Information given START
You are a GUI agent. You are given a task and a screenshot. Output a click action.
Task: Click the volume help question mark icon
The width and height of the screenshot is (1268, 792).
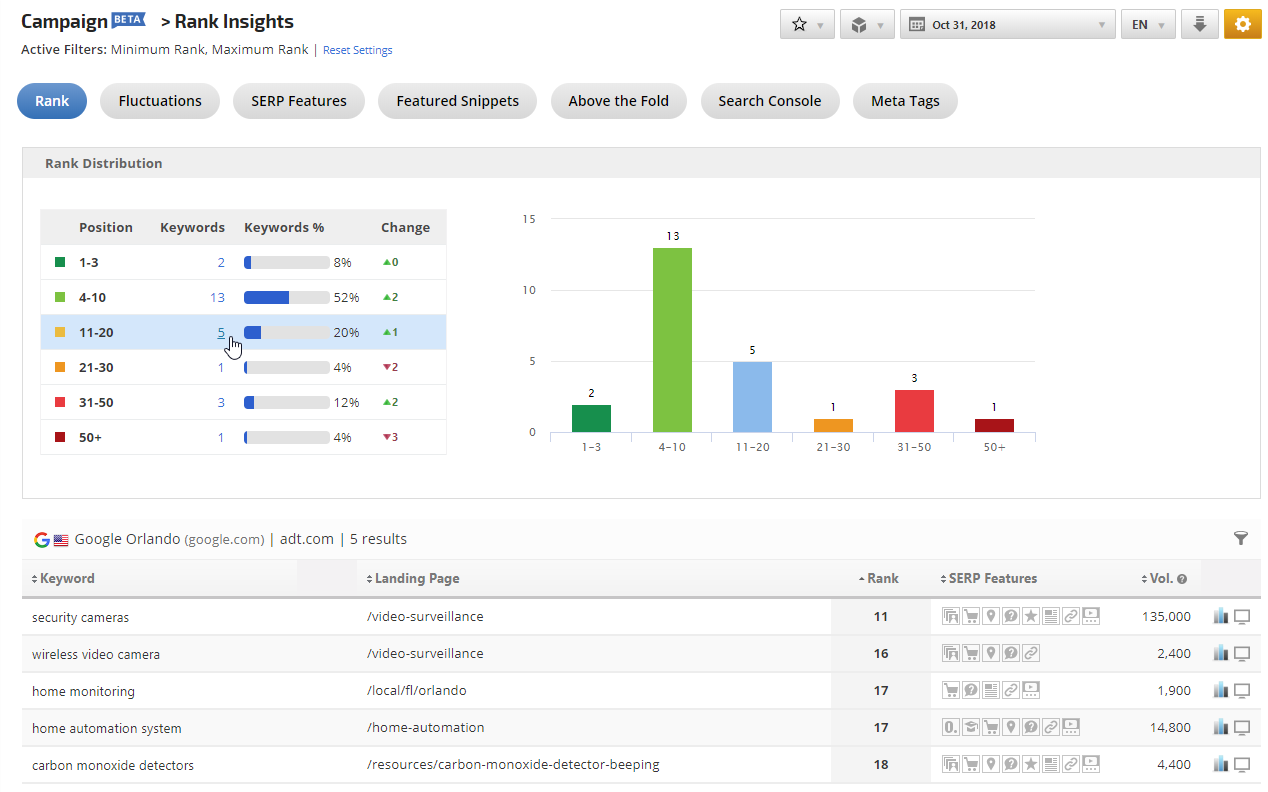point(1182,579)
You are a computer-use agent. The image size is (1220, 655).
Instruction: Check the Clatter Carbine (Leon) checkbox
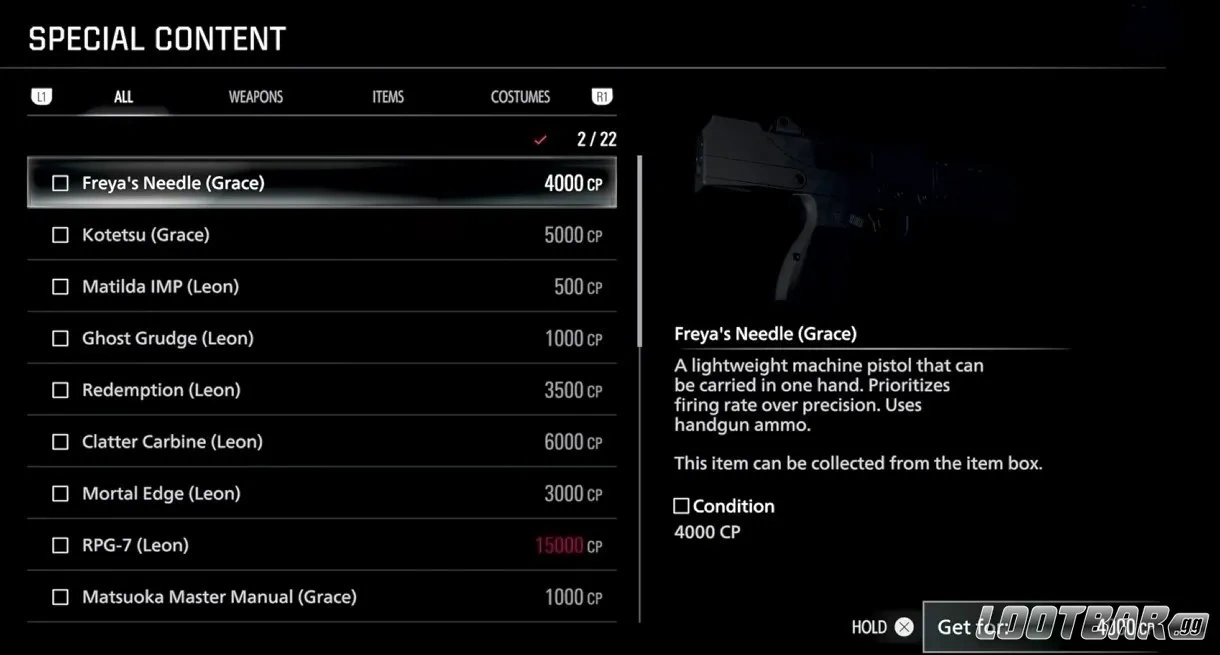coord(60,442)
Information given END
* _What is required_:
Copy out every entry above, character for character, excluding pictures.

* _Reply_:
You are a GUI agent. You are given a task and a screenshot. Output a click action.
Task: Click the volume help question mark icon
The width and height of the screenshot is (1268, 792).
point(1182,579)
You are a computer-use agent. The image size is (1220, 655).
Instruction: Check the Clatter Carbine (Leon) checkbox
coord(60,442)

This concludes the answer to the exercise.